- [The task]:
Each record is to be printed exactly as given, down to the last mark.

[Data items]
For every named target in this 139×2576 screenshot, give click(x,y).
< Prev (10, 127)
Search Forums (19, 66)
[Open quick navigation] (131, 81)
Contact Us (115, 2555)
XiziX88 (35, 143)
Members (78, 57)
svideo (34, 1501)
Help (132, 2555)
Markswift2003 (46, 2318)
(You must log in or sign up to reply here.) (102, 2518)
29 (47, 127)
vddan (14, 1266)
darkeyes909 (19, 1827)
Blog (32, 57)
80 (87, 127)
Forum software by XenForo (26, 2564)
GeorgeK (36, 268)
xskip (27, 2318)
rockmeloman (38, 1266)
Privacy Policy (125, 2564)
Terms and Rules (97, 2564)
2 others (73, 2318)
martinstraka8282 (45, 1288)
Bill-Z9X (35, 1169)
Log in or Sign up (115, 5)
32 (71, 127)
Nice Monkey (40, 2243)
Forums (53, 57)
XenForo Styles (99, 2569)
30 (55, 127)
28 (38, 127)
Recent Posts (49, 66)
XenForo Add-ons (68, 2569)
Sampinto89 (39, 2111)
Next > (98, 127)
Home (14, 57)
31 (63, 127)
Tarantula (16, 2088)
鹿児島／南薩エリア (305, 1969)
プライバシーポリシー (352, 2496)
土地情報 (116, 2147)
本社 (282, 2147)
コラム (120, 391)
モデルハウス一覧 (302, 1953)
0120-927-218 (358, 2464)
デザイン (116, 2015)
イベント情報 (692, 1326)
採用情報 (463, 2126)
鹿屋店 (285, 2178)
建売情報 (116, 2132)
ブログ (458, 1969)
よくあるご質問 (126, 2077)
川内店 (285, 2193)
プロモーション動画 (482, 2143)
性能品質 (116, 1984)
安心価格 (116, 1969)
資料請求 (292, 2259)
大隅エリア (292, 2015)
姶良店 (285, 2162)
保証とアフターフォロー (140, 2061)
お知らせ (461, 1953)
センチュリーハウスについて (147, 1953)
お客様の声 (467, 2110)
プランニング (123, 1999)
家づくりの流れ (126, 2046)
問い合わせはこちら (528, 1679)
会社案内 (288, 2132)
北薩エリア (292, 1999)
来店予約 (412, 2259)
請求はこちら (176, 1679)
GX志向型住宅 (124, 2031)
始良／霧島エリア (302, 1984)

- [Answer box]:
For every named target in this 139×2576 screenshot, give click(x,y).
< Prev (10, 127)
Search Forums (19, 66)
[Open quick navigation] (131, 81)
Contact Us (115, 2555)
XiziX88 (35, 143)
Members (78, 57)
svideo (34, 1501)
Help (132, 2555)
Markswift2003 (46, 2318)
(You must log in or sign up to reply here.) (102, 2518)
29 (47, 127)
vddan (14, 1266)
darkeyes909 (19, 1827)
Blog (32, 57)
80 (87, 127)
Forum software by XenForo (26, 2564)
GeorgeK (36, 268)
xskip (27, 2318)
rockmeloman (38, 1266)
Privacy Policy (125, 2564)
Terms and Rules (97, 2564)
2 others (73, 2318)
martinstraka8282 (45, 1288)
Bill-Z9X (35, 1169)
Log in or Sign up (115, 5)
32 (71, 127)
Nice Monkey (40, 2243)
Forums (53, 57)
XenForo Styles (99, 2569)
30 (55, 127)
28 (38, 127)
Recent Posts (49, 66)
XenForo Add-ons (68, 2569)
Sampinto89 (39, 2111)
Next > (98, 127)
Home (14, 57)
31 (63, 127)
Tarantula (16, 2088)
鹿児島／南薩エリア (305, 1969)
プライバシーポリシー (352, 2496)
土地情報 (116, 2147)
本社 (282, 2147)
コラム (120, 391)
モデルハウス一覧 (302, 1953)
0120-927-218 (358, 2464)
デザイン (116, 2015)
イベント情報 (692, 1326)
採用情報 (463, 2126)
鹿屋店 (285, 2178)
建売情報 (116, 2132)
ブログ (458, 1969)
よくあるご質問 (126, 2077)
川内店 (285, 2193)
プロモーション動画 (482, 2143)
性能品質 (116, 1984)
安心価格 (116, 1969)
資料請求 (292, 2259)
大隅エリア (292, 2015)
姶良店 (285, 2162)
保証とアフターフォロー (140, 2061)
お知らせ (461, 1953)
センチュリーハウスについて (147, 1953)
お客様の声 (467, 2110)
プランニング (123, 1999)
家づくりの流れ (126, 2046)
問い合わせはこちら (528, 1679)
会社案内 (288, 2132)
北薩エリア (292, 1999)
来店予約 (412, 2259)
請求はこちら (176, 1679)
GX志向型住宅 (124, 2031)
始良／霧島エリア (302, 1984)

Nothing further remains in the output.